AutoSys WebUI Collector (CA-wcc-services) process keeps restarting and eventually ends up as not-running
search cancel

AutoSys WebUI Collector (CA-wcc-services) process keeps restarting and eventually ends up as not-running

book

Article ID: 390191

calendar_today

Updated On:

Products

Autosys Workload Automation

Issue/Introduction

After upgrade of AutoSys, the WebUI Collector (CA-wcc-services) process keeps restarting and eventually ends up as not-running.  This behavior might happen on any version of AutoSys (where no upgrade was attempted either)

Collector logs <WCC_INSTALL_LOCATION>/collectors/WCC_COLLECTOR/log/WCC_COLLECTOR.log have messages like this:

STATUS | wrapper  | 2025/02/13 09:21:10 |      235 | JVM received a signal SIGKILL (9).
STATUS | wrapper  | 2025/02/13 09:21:10 |      235 | JVM process is gone.
STATUS | wrapper  | 2025/02/13 09:21:10 |      235 | JVM process exited with a code of 1, setting the Wrapper exit code to 1.
ERROR  | wrapper  | 2025/02/13 09:21:10 |      235 | JVM exited unexpectedly.
INFO   | wrapper  | 2025/02/13 09:21:10 |      235 | JVM was running for 42 seconds (less than the successful invocation time of 300 seconds).
INFO   | wrapper  | 2025/02/13 09:21:10 |      235 |   Incrementing failed invocation count (currently 5).
FATAL  | wrapper  | 2025/02/13 09:21:10 |      235 | There were 5 failed launches in a row, each lasting less than 300 seconds.  Giving up.
FATAL  | wrapper  | 2025/02/13 09:21:10 |      235 |   There may be a configuration problem: please check the logs.
STATUS | wrapper  | 2025/02/13 09:21:10 |      235 | <-- Wrapper Stopped

 

The collector process is basically a Java program and runs under a wrapper. The wrapper is configured to monitor this JVM and it restarts if the JVM disappears somehow (up to a default of 5 times).  After that the wrapper will not start the JVM anymore and leaves it in stopped status, there by the CA-wcc-services shows up as not-running.  

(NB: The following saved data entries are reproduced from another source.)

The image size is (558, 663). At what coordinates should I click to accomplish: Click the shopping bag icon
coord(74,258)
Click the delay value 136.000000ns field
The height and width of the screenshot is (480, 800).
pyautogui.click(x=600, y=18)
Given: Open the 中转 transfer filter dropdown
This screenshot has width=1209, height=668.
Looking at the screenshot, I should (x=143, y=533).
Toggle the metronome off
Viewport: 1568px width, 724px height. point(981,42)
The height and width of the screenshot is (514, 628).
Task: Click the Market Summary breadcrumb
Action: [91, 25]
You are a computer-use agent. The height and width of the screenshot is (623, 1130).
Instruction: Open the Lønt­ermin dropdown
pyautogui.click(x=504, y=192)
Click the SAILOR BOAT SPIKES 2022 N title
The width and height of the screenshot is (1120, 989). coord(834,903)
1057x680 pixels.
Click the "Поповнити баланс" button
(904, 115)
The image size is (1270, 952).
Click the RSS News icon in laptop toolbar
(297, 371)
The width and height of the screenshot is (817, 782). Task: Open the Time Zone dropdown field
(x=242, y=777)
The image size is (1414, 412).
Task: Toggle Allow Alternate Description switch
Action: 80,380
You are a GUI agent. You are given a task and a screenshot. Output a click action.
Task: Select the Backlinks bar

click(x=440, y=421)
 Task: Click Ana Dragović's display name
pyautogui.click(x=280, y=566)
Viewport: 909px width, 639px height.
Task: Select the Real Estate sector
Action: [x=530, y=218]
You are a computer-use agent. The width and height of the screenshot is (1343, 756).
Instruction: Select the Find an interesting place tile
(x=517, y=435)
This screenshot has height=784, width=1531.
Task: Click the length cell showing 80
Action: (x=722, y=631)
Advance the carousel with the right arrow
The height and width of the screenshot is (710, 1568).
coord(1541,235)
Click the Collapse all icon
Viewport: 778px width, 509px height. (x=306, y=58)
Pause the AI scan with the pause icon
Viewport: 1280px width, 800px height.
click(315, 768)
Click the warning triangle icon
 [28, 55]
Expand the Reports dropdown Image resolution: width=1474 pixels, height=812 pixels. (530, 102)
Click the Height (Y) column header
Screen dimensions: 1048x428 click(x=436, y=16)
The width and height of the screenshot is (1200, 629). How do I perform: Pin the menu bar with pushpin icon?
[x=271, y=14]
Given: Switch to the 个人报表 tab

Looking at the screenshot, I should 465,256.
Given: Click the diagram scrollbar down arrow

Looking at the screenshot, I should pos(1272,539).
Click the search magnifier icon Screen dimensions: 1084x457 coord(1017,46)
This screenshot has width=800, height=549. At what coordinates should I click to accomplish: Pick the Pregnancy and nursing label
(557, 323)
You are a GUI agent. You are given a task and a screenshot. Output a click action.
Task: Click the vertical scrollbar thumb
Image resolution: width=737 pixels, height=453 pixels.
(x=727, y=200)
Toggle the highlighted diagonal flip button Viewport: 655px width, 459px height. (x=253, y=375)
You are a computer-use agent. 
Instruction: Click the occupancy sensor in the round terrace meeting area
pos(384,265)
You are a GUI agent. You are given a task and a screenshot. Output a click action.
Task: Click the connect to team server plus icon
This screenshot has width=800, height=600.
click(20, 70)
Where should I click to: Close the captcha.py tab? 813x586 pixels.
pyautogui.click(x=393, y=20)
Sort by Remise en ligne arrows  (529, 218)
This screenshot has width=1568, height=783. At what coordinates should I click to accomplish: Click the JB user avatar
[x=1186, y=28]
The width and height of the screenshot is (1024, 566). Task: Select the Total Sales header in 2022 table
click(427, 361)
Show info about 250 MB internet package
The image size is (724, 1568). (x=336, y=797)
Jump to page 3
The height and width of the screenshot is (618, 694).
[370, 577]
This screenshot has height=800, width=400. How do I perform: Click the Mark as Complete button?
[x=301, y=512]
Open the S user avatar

Basically this results in a condition where your job/alarm/machine/reporting data collections are not working anymore.

Environment

AutoSys Workload Automation

Cause

External intrusion detection / security software agents are killing the CA-wcc-services java process. 

 

Some level of Unix auditing need to be enabled to trace out the process that is actually sending the kill signal to the CA-wcc-services wrapper.  Couple of approaches are discussed below: 

  1. Enable OS auditing  (external link) Implement the steps in the Resolution section to enable auditing and search the audit logs to reveal which process/user is killing the collector JVM


    Example (after enabling the auditing listed in the above link): 

      • using a terminal on the WebUI Server, identify the Java PID for the collector

        ps -fe|grep CollectorApplication| grep -v grep
        ## PID obtained is  130194

        ## obtain the PID of current shell (to map it to who kills the above collector)
        ps -fe|grep $$

        root      120630  120613  0 19:03 pts/1    00:00:00 -bash

        ## kill the collector PID 130194

        kill -9 130194

         
      • via another terminal to the same server, run ausearch:

    ausearch -k kill_rule
    ## parse through the entries to look for the collector Java PID 
     
    Time->Thu Mar  6 20:22:39 2025
    type=PROCTITLE msg=audit(1741292559.669:125279): proctitle="-bash"
    type=OBJ_PID msg=audit(1741292559.669:125279): opid=130194 oauid=1010 ouid=1011 oses=7 obj=unconfined_u:unconfined_r:unconfined_t:s0-s0:c0.c1023 ocomm="java"
    type=SYSCALL msg=audit(1741292559.669:125279): arch=c000003e syscall=62 success=yes exit=0 a0=1fc92 a1=9 a2=0 a3=7fc8651d4f00 items=0 ppid=120613 pid=120630 auid=1010 uid=0 gid=0 euid=0 suid=0 fsuid=0 egid=0 sgid=0 fsgid=0 tty=pts1 ses=9 comm="bash" exe="/usr/bin/bash" subj=unconfined_u:unconfined_r:unconfined_t:s0-s0:c0.c1023 key="kill_rule"
    ----
     

      • This shows that   PID 120630 (which is the PID of the bash shell using which the kill was issued)  issued a kill to the Java/collector PID  130194

     

  2.  Install and enable (external link, authorization required) systemtap An extract of some of the steps are indicated below:
      • Install systemtap

        yum -y install systemtap
        stap-prep

 

      • Create the following systemtap script as sigcatch.stp to monitor signal 2, 9 and 15:

        #!/usr/bin/env stap

        probe begin
        {
            printf("Monitoring SIGTERM| SIGKILL| SIGINT signal: Start\n");
        }

        probe signal.send {
            if (sig_name == "SIGTERM" || sig_name == "SIGKILL" || sig_name == "SIGINT") {
                printf("%d %s was sent to %s(pid:%d) by %s(%d) uid:%d\n", 
                    gettimeofday_s(), sig_name, pid_name, sig_pid, execname(), pid(), uid())
            }
        }

        probe end
        {
            printf("Monitoring SIGTERM| SIGKILL| SIGINT signal: Stop\n");
        }

      • As root user, run the systemtap script and restart the CA-wcc-services (which eventually gets restarted because something is killing it)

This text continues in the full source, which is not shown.